The plans for Battlefront 3 were radical, pardon the pun, and the development cost a lot of money. Somewhere along the line, LucasArts decided they couldn't afford to make the game former studio head Jim Ward wanted to make. But they couldn't just cancel the game because of the contract in place, so instead they just tortured Doak and Free Radical until their spirits broke.
From Free Radical's point of view, the studio was delivering milestones for Battlefront 3 on time, but LucasArts quibbled over the game assets being actually ready. "If a publisher wants to find something that is wrong with a milestone, it's very easy for them to do so as there are so many grey areas within a deliverable. If the contract says, 'Graphics for level X to be release quality,' who can say what's release quality?" asked a Free Radical employee.

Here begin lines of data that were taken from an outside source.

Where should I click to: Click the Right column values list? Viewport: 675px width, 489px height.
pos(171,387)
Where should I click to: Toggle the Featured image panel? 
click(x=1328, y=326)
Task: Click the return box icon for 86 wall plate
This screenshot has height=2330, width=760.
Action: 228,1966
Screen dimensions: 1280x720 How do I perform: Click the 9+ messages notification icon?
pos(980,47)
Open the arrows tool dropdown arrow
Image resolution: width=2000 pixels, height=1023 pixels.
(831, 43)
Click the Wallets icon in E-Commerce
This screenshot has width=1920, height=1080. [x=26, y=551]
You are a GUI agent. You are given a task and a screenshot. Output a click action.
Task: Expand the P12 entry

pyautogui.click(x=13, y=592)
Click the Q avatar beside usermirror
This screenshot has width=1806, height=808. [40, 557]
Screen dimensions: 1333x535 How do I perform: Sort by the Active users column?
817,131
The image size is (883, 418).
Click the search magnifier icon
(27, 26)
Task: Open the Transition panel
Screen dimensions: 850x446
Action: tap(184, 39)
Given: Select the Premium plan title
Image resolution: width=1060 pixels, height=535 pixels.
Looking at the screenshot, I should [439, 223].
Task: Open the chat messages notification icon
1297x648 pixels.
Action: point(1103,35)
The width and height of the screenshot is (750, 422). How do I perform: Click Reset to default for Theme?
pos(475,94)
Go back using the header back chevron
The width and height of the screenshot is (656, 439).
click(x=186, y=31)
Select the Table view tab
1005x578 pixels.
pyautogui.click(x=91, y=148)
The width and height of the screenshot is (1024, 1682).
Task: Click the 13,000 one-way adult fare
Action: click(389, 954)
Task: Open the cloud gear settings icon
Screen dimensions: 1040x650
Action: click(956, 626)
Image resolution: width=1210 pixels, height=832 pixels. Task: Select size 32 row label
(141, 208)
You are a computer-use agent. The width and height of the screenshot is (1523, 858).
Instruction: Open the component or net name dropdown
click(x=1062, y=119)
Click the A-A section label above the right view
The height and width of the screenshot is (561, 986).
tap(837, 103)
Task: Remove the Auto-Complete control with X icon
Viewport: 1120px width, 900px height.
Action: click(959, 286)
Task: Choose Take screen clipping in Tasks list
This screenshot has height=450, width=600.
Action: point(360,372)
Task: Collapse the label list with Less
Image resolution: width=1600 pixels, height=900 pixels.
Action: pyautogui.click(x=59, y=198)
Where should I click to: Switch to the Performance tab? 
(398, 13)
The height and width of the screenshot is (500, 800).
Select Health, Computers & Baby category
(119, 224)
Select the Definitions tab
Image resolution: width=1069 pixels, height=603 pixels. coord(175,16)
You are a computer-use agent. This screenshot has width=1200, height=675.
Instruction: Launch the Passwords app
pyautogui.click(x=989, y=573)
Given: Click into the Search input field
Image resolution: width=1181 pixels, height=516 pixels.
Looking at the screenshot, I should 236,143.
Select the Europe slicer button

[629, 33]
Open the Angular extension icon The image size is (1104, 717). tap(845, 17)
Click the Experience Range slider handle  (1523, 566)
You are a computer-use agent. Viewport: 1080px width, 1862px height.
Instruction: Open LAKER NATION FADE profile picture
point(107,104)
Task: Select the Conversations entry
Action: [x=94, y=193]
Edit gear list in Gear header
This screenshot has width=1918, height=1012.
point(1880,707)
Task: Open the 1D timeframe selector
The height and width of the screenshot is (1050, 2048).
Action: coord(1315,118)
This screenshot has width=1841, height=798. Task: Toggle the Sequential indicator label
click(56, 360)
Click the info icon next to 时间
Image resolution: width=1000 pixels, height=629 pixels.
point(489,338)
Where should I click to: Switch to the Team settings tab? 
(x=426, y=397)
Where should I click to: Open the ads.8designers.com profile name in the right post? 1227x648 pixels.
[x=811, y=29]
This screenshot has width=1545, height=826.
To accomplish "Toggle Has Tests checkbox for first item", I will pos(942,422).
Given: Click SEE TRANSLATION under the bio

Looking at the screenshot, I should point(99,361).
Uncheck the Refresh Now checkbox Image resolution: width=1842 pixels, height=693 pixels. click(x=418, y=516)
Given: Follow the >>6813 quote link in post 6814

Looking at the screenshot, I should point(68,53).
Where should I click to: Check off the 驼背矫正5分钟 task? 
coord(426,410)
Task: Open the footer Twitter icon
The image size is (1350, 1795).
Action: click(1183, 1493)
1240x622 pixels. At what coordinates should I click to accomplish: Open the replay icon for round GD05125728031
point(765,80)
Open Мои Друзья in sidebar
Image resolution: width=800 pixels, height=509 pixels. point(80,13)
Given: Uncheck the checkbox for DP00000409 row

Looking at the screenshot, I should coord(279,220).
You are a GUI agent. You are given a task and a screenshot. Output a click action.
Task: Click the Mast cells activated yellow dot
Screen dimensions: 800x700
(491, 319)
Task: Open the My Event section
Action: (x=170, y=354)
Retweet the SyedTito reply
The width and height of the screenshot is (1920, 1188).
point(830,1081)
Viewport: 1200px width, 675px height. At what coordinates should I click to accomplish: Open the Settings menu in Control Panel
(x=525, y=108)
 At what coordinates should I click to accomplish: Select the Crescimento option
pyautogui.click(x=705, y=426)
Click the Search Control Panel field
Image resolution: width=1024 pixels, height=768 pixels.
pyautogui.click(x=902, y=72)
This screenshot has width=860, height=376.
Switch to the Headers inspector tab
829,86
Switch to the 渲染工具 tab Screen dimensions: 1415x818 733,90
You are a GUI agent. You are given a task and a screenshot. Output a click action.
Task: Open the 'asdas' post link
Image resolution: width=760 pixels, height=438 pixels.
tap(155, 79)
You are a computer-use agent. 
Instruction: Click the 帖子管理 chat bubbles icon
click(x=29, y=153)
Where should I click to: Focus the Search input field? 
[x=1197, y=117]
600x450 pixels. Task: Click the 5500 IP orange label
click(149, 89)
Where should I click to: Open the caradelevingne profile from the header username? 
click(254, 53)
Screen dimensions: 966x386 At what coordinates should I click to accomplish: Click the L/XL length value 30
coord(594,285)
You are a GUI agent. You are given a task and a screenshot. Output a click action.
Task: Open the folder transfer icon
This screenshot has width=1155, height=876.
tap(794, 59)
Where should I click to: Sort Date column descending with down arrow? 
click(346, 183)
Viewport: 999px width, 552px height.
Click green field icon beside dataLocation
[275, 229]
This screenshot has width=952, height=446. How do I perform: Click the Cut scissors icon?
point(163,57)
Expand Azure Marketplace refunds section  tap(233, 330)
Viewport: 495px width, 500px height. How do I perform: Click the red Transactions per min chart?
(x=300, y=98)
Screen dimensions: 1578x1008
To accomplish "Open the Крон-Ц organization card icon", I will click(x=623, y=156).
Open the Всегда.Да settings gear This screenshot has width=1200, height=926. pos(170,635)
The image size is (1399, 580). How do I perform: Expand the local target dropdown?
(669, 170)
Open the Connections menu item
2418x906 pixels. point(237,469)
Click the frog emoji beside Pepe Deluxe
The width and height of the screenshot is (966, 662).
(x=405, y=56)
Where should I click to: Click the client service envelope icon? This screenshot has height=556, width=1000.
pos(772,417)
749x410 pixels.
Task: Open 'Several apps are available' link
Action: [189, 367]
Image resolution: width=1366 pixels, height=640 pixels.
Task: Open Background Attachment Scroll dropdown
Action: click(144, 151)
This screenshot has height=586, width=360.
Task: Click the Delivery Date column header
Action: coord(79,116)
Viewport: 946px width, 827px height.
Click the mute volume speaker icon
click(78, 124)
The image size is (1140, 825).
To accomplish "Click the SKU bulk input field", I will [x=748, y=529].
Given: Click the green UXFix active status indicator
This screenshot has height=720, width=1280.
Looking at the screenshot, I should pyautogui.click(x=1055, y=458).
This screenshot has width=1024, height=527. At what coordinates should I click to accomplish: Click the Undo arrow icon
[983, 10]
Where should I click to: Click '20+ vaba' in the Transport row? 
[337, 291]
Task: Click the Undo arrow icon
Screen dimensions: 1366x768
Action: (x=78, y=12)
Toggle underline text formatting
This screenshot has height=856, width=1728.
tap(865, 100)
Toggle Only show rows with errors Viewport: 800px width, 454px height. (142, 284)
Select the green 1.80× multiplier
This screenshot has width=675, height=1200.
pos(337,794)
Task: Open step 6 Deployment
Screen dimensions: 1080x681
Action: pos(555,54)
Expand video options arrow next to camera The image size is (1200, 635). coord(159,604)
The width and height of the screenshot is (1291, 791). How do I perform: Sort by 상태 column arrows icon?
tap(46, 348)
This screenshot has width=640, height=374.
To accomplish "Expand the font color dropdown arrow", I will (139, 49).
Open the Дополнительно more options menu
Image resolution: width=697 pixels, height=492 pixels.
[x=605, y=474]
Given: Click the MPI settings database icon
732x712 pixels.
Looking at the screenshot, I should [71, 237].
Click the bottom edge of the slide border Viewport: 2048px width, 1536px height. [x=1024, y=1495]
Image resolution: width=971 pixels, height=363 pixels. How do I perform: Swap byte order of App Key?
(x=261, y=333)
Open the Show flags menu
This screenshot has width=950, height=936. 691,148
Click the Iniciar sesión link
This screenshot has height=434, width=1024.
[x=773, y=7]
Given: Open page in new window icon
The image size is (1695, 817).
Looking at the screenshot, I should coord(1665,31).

In this way, LucasArts refused to pay Free Radical for more than six months, until the developer ran out of money. That ended up being a very successful tactic because Doak couldn't afford a long legal battle. "If we wanted to fight about it, they were quite happy to fight about it, but it would be on their terms, on their turf, and we would lose not because we were wrong, but because... well, we wouldn't be able to ante up.
"In many ways it was a depressing farce talking to them," said Doak. "They had an agenda motivated by purely financial considerations. Their goal was to stop doing it. And it didn't matter that we had a contract that protected us."
Finally, after many deals including the GoldenEye remake fell through, Free Radical went into administration, laid off 140 people and was eventually purchased by Crytek.
It just goes to show that publishers can engage in some very tricky tactics when tens of millions of dollars are on the line. It's not about the games or the developers, then, just the bottom line.